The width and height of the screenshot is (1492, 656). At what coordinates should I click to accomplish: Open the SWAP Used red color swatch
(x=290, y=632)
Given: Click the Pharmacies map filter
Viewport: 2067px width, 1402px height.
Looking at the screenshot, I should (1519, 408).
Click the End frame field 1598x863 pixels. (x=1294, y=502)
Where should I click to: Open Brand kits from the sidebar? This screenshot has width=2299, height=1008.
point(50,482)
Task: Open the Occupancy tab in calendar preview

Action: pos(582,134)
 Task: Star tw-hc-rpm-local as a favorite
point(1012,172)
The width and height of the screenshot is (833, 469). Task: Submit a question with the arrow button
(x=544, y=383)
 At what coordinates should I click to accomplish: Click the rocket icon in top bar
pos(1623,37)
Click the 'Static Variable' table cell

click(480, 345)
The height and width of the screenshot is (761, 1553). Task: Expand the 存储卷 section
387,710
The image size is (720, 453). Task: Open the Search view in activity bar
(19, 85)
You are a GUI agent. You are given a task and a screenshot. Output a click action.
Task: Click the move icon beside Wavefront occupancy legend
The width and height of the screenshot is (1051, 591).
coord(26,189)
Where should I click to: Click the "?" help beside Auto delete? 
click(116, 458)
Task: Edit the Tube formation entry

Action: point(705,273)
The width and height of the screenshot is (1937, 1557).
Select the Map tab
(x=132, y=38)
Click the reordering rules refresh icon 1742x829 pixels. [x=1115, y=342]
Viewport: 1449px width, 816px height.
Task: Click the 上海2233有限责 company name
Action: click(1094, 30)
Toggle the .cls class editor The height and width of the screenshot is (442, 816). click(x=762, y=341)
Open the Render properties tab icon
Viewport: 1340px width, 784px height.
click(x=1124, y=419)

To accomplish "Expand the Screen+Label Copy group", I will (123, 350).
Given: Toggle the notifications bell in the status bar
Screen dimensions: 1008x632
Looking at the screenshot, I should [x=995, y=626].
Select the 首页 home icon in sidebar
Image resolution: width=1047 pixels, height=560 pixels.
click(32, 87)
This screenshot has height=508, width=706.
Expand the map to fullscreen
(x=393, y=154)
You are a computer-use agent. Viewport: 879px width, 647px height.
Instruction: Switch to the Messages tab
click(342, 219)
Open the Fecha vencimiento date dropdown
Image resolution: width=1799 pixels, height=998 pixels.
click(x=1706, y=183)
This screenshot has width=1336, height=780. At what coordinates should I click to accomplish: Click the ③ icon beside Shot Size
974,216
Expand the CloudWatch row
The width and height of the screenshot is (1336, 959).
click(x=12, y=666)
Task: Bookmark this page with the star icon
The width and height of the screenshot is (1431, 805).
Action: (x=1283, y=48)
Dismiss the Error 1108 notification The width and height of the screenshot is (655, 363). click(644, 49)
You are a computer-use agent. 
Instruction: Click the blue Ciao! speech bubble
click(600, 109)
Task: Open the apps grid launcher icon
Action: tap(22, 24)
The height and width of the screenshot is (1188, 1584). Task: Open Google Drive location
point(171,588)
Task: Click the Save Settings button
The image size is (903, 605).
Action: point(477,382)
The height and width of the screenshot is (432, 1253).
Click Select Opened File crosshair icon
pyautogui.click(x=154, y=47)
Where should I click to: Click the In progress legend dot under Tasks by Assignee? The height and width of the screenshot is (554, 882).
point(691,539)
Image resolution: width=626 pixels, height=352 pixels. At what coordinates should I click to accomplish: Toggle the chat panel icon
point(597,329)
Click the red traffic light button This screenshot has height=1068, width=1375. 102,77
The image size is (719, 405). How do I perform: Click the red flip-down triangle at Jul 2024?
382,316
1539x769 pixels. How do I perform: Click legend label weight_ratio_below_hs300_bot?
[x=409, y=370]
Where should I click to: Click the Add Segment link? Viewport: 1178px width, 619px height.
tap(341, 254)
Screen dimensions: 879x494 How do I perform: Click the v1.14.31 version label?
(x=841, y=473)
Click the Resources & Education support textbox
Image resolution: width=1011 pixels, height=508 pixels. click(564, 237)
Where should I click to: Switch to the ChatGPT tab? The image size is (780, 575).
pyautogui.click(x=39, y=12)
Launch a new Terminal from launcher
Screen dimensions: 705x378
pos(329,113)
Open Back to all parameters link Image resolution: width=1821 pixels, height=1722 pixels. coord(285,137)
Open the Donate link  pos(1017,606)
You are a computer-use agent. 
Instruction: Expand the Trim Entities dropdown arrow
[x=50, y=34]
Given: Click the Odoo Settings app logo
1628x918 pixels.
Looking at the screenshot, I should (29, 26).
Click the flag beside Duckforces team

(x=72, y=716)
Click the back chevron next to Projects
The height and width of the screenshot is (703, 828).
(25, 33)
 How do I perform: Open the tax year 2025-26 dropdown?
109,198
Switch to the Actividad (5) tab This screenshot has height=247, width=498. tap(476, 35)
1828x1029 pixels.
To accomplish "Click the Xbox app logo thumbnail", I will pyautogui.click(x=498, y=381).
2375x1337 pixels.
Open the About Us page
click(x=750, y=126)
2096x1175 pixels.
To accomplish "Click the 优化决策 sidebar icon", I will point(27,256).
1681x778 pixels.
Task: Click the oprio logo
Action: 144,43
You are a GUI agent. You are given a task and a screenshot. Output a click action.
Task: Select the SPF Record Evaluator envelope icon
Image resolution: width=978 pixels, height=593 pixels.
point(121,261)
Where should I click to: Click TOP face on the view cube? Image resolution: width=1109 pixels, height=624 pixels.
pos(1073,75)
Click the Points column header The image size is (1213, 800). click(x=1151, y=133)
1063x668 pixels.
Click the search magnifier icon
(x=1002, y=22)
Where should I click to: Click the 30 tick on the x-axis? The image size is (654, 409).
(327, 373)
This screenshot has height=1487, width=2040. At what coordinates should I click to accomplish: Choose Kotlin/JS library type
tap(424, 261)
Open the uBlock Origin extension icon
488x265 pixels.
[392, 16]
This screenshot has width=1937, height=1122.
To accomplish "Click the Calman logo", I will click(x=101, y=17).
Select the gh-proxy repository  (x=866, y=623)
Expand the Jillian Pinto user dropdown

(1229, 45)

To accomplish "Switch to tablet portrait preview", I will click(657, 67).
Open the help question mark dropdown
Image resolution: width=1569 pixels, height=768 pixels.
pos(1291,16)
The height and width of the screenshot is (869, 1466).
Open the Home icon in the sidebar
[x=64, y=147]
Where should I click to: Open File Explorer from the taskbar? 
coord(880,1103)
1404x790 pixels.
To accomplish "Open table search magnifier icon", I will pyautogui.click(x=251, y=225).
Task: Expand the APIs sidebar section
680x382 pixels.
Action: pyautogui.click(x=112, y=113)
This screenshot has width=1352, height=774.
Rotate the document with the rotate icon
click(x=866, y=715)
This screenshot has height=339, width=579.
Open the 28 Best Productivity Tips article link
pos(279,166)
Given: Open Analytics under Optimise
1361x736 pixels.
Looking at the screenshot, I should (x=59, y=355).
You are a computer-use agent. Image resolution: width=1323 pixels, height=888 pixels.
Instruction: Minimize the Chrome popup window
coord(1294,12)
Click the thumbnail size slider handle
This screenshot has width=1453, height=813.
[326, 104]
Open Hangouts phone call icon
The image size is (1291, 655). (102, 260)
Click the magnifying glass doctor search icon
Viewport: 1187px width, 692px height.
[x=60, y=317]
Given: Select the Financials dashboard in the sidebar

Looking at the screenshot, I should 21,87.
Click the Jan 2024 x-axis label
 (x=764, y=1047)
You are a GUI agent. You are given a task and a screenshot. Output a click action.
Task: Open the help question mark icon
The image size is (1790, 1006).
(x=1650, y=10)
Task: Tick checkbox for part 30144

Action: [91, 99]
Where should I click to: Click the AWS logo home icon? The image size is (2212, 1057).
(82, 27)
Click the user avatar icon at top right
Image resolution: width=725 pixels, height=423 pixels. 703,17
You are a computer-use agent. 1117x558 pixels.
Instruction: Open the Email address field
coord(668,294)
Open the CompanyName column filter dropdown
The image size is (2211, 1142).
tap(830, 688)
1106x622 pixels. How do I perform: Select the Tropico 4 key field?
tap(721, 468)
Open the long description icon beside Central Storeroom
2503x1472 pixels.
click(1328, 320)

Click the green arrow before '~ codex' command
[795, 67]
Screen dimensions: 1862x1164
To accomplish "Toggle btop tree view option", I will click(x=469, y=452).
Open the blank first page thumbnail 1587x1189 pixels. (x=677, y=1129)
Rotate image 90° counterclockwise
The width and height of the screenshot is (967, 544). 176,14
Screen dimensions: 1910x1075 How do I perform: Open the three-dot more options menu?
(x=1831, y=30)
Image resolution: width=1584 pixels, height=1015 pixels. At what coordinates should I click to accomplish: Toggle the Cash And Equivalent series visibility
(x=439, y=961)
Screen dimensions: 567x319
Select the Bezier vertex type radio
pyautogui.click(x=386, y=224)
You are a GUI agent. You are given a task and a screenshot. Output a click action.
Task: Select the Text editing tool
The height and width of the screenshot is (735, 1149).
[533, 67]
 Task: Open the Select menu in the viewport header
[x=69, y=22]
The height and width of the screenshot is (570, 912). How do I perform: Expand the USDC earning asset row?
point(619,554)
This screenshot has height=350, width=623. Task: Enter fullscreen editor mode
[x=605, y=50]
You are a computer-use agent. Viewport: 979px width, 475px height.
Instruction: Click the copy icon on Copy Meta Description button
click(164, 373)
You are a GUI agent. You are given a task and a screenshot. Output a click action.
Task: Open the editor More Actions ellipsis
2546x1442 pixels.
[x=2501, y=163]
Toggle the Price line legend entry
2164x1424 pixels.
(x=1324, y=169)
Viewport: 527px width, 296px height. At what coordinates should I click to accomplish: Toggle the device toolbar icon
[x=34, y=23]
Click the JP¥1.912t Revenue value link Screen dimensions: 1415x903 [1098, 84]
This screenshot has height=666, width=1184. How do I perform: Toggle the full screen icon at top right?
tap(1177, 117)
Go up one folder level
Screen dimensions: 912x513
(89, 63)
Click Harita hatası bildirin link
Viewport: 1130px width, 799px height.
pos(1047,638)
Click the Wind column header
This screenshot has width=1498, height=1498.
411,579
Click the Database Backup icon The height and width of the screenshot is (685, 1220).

····················

Transcribe exactly, and only, the lines from the opening line of the records through the line containing "Given: Click the Pharmacies map filter".

The width and height of the screenshot is (1492, 656). At what coordinates should I click to accomplish: Open the SWAP Used red color swatch
(x=290, y=632)
Given: Click the Pharmacies map filter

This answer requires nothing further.